-- START OF Data for the task --
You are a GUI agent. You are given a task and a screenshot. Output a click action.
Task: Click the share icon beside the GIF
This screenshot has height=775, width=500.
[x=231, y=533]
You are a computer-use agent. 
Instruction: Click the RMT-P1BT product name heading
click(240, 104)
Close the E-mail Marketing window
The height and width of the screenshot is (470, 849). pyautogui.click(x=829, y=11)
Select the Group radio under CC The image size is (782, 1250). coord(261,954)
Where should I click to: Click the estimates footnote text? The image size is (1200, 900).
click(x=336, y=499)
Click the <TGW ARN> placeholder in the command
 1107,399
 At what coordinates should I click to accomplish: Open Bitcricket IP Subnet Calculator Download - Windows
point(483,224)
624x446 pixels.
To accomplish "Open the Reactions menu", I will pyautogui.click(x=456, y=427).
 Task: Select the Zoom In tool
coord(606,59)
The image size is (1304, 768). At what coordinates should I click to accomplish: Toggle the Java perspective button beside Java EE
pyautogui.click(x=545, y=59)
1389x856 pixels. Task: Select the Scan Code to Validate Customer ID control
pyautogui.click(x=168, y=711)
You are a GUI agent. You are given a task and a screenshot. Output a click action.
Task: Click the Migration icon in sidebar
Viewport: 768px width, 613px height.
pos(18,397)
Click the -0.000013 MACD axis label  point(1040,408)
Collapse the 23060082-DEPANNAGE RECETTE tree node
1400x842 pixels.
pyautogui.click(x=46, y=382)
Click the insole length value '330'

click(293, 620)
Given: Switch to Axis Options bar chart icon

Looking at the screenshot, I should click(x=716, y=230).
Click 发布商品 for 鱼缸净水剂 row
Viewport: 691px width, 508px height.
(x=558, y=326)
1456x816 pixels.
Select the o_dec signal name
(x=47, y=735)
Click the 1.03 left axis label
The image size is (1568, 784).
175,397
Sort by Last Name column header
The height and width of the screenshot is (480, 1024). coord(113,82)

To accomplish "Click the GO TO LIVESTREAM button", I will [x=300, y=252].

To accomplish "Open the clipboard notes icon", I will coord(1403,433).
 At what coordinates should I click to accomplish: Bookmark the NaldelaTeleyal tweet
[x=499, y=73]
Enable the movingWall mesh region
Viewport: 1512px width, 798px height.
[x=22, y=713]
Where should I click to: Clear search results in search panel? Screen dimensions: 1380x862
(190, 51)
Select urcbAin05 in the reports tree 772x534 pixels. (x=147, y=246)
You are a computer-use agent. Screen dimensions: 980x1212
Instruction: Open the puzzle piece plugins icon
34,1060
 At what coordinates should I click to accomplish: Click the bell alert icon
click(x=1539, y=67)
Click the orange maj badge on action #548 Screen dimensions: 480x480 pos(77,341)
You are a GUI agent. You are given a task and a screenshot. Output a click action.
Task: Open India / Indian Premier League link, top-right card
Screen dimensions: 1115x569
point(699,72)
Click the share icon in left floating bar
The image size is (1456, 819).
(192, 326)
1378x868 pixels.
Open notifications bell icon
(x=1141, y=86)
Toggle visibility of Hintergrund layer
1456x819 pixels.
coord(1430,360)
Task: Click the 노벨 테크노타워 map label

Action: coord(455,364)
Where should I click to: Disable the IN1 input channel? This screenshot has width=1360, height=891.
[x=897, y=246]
-- END OF Data for the task --
What this task involves: Gather every line of the records that contains the word "Select", copying each one in full. Match case exactly.

Result below:
Select the Group radio under CC The image size is (782, 1250). coord(261,954)
 Task: Select the Zoom In tool
1389x856 pixels. Task: Select the Scan Code to Validate Customer ID control
Select the o_dec signal name
Select urcbAin05 in the reports tree 772x534 pixels. (x=147, y=246)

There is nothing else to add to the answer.